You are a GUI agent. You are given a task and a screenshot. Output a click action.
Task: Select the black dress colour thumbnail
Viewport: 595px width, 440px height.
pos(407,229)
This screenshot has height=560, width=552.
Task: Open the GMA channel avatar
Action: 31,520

—————

**DIRECTIONS:** Starting at the line that contains "Task: Select the black dress colour thumbnail", write out every line to the end of the entries, exactly as given.

**WORKED SOLUTION:**
Task: Select the black dress colour thumbnail
Viewport: 595px width, 440px height.
pos(407,229)
This screenshot has height=560, width=552.
Task: Open the GMA channel avatar
Action: 31,520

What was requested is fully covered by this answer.